Stored entries:

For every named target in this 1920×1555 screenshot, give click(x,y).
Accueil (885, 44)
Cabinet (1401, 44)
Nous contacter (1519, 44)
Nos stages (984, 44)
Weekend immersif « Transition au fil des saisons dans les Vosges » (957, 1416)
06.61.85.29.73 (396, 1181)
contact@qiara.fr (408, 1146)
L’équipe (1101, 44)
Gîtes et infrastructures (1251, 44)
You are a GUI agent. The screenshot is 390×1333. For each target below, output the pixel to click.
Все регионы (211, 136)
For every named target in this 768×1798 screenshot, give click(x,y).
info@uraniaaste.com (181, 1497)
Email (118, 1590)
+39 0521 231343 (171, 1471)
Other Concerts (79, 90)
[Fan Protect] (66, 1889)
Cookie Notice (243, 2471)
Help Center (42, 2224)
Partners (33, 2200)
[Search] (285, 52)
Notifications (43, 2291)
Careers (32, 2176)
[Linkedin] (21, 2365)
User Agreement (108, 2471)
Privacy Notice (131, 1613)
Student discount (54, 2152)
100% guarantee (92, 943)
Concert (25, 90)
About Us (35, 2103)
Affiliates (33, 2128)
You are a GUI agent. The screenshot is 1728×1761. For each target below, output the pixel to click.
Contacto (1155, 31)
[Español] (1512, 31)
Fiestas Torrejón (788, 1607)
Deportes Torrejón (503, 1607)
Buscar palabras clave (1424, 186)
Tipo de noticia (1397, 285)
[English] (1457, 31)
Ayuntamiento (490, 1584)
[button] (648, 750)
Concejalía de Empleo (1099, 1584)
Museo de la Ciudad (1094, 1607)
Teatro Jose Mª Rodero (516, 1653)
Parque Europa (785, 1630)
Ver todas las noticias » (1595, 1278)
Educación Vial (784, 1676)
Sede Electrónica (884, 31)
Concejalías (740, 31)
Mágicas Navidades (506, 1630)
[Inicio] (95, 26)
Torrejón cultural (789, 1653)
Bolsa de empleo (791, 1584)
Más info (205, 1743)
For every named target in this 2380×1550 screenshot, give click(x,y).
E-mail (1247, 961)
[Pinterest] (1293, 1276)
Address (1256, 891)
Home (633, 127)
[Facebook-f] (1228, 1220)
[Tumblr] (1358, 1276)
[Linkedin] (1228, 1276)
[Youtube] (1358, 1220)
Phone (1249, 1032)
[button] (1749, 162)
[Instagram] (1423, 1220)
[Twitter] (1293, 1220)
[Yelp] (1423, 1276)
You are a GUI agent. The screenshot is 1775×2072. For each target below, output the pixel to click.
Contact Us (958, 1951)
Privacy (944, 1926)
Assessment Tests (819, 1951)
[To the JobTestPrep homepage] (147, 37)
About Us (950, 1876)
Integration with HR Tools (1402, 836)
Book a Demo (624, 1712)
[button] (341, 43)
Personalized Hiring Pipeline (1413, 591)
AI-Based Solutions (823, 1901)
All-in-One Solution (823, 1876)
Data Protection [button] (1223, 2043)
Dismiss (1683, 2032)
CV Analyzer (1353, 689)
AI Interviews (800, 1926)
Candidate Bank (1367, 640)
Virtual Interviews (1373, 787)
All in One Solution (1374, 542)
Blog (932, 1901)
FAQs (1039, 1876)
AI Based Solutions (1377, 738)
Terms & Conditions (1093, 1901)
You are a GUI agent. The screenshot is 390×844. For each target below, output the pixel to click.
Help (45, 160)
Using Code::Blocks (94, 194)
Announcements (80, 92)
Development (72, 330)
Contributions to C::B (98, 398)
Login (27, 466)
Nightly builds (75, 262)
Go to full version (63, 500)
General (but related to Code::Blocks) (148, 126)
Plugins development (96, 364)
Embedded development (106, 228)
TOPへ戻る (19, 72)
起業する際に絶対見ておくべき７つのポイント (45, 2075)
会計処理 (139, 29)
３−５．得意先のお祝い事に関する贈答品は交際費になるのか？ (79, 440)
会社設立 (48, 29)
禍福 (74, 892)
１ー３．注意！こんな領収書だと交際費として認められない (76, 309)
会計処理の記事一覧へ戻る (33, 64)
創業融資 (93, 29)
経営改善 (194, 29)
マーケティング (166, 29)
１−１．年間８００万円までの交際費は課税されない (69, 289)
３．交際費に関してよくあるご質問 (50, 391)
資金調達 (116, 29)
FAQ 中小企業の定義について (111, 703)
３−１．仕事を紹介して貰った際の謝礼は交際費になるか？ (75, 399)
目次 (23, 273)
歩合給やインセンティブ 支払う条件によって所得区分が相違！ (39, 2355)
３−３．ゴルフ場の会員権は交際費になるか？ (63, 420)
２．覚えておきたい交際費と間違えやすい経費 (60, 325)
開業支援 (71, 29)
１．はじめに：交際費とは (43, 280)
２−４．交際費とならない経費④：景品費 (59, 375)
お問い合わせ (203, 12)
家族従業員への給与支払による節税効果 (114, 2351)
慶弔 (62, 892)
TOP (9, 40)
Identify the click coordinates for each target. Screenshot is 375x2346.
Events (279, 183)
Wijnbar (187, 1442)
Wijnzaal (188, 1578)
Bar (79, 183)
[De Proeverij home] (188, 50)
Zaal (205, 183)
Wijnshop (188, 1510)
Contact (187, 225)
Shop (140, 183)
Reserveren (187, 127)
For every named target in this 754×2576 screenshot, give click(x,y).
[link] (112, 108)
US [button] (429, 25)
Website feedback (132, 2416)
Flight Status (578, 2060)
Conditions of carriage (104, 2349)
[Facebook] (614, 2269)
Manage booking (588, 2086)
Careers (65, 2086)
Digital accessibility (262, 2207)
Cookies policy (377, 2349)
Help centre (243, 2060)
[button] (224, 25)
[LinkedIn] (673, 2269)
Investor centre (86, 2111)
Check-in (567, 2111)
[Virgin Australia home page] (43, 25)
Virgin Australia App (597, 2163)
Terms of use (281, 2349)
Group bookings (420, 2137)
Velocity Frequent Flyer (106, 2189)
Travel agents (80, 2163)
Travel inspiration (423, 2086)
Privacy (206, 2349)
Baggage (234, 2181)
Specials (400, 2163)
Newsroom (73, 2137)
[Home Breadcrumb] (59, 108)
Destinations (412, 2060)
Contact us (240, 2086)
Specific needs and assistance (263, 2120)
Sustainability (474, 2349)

_Problem requirements_
Write out each line exactly, starting with the line that contains "[button] (224, 25)" and stopping after the last line of the data.

_Answer space_
[button] (224, 25)
[LinkedIn] (673, 2269)
Investor centre (86, 2111)
Check-in (567, 2111)
[Virgin Australia home page] (43, 25)
Virgin Australia App (597, 2163)
Terms of use (281, 2349)
Group bookings (420, 2137)
Velocity Frequent Flyer (106, 2189)
Travel agents (80, 2163)
Travel inspiration (423, 2086)
Privacy (206, 2349)
Baggage (234, 2181)
Specials (400, 2163)
Newsroom (73, 2137)
[Home Breadcrumb] (59, 108)
Destinations (412, 2060)
Contact us (240, 2086)
Specific needs and assistance (263, 2120)
Sustainability (474, 2349)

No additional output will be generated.